Prerequisites: ch051 (What is a Function?), ch026 (Real Numbers), ch038 (Floating-Point)
You will learn:
Precise definitions of domain, codomain, and range (image)
Natural domain vs restricted domain
How domain restrictions arise in computation (division, square roots, logs)
How to determine range analytically and computationally
Environment: Python 3.x, numpy, matplotlib
1. Concept¶
The domain of a function f : A → B is the set A — all valid inputs.
The codomain is the set B — all possible outputs by declaration.
The range (or image) is {f(x) : x ∈ A} — all outputs that are actually produced.
The range is always a subset of the codomain, but they need not be equal.
Natural domain: the largest set on which a formula is defined without causing mathematical errors. For f(x) = 1/x, the natural domain is all real numbers except 0. For f(x) = √x, it is x ≥ 0.
Restricted domain: a subset of the natural domain, chosen deliberately. We might restrict f(x) = x² to x ≥ 0 to make it invertible.
Common misconception: Codomain and range are the same thing. They are not. f(x) = x² declared as f : ℝ → ℝ has codomain ℝ but range [0, ∞). The range is determined by the formula; the codomain is declared by the programmer or mathematician.
Why it matters in programming: Every time you call np.log(x) with x ≤ 0, or 1/x with x = 0, you have violated the domain. NumPy returns nan or inf instead of raising an error — a silent failure. Knowing the domain of every function you use prevents this.

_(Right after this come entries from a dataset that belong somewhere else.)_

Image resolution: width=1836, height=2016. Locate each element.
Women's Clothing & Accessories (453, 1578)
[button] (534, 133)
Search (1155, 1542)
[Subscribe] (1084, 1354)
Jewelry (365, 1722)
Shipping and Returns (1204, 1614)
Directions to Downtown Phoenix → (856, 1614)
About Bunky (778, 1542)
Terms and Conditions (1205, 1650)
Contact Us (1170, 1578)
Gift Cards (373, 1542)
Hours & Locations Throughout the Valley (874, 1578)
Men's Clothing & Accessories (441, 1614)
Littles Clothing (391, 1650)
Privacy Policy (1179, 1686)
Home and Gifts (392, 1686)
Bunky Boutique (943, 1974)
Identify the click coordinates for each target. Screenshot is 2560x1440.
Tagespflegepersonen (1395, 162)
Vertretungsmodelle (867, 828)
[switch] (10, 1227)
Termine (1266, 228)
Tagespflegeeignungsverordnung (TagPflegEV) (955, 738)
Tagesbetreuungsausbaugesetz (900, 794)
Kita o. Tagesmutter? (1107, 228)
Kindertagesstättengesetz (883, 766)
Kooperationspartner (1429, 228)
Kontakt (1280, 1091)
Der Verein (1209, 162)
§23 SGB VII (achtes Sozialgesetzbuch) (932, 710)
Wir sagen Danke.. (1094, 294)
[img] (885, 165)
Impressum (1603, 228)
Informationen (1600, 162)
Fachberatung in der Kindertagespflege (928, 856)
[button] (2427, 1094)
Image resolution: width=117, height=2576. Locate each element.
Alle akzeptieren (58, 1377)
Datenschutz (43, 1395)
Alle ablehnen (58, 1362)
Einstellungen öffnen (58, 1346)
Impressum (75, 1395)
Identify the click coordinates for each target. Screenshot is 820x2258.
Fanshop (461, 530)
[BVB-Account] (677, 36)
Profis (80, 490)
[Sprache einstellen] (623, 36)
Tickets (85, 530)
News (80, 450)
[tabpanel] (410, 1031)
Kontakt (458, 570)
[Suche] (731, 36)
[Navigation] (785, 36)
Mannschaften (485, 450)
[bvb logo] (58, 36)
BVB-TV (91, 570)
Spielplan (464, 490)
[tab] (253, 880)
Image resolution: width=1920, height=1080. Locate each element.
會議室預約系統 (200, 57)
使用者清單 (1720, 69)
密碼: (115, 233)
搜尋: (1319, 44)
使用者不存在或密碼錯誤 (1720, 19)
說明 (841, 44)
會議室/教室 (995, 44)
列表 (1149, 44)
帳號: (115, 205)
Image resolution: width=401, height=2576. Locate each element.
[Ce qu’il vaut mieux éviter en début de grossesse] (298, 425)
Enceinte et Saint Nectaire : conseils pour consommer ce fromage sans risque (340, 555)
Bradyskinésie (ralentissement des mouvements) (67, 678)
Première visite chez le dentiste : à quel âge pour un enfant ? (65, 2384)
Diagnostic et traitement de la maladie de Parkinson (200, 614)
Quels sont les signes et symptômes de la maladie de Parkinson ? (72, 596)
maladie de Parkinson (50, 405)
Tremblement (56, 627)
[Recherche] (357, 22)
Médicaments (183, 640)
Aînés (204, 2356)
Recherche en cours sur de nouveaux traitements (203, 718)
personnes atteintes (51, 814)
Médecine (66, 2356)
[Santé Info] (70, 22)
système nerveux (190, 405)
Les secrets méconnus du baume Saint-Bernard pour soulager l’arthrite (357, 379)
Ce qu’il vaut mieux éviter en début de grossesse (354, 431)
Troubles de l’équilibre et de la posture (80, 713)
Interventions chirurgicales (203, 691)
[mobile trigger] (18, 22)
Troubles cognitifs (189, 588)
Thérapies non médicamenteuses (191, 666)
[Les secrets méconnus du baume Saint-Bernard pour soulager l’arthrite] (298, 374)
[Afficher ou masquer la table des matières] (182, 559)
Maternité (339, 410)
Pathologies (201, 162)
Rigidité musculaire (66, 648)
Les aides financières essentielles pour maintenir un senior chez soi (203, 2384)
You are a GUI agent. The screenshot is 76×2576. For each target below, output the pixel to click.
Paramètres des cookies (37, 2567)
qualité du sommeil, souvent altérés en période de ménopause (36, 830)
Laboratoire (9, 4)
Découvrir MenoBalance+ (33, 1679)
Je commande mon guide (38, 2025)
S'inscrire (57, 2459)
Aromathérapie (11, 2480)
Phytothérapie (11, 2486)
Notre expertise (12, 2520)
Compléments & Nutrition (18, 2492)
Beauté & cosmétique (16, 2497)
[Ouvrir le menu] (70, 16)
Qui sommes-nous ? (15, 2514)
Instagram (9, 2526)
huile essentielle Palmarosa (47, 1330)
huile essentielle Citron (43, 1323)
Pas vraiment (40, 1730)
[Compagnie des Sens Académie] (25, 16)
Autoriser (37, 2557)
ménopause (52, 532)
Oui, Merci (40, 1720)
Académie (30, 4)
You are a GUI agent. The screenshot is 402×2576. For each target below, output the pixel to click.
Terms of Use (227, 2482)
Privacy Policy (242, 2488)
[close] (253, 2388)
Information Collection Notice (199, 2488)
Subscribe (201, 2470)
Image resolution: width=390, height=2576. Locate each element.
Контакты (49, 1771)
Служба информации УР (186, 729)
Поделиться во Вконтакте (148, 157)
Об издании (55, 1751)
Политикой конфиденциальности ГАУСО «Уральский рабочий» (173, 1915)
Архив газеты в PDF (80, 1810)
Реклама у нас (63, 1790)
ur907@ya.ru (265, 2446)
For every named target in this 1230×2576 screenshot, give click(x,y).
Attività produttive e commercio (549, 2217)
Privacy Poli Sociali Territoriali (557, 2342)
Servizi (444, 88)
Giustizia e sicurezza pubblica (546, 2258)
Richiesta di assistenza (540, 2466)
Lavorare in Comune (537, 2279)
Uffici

2. Intuition & Mental Models¶
Physical analogy: A vending machine (from ch051) has a domain: the set of valid codes. If you enter an invalid code, nothing happens (or an error message appears). The domain is the set of codes that trigger a response. The range is the set of snacks that are actually available — a subset of everything in the world.
Computational analogy: In programming, the domain of a function is its valid input contract. The range is its valid output contract. When you write type annotations like def f(x: float) -> float, you are declaring the codomain (float), not the range.
Think of a function as a machine with a red zone (undefined inputs) and a green zone (valid inputs). The domain is the green zone. For log(x), the red zone is x ≤ 0. For sqrt(x) over the reals, the red zone is x < 0.
3. Visualization¶
# --- Visualization: Domain restrictions for common functions ---
import numpy as np
import matplotlib.pyplot as plt
plt.style.use('seaborn-v0_8-whitegrid')
fig, axes = plt.subplots(2, 3, figsize=(16, 9))
functions = [
# (name, domain_range, fn, domain_label, range_label)
('f(x) = 1/x', np.concatenate([np.linspace(-3, -0.01, 200), np.linspace(0.01, 3, 200)]),
lambda x: 1/x, 'x ≠ 0', 'y ≠ 0'),
('f(x) = √x', np.linspace(0, 9, 400),
np.sqrt, 'x ≥ 0', 'y ≥ 0'),
('f(x) = log(x)', np.linspace(0.01, 10, 400),
np.log, 'x > 0', 'all reals'),
('f(x) = x²', np.linspace(-3, 3, 400),
lambda x: x**2, 'all reals', 'y ≥ 0'),
('f(x) = sin(x)', np.linspace(-2*np.pi, 2*np.pi, 400),
np.sin, 'all reals', '[-1, 1]'),
('f(x) = arcsin(x)', np.linspace(-1, 1, 400),
np.arcsin, '[-1, 1]', '[-π/2, π/2]'),
]
for ax, (name, x_vals, fn, dom, rng) in zip(axes.flat, functions):
y_vals = fn(x_vals)
ax.plot(x_vals, y_vals, color='steelblue', linewidth=2)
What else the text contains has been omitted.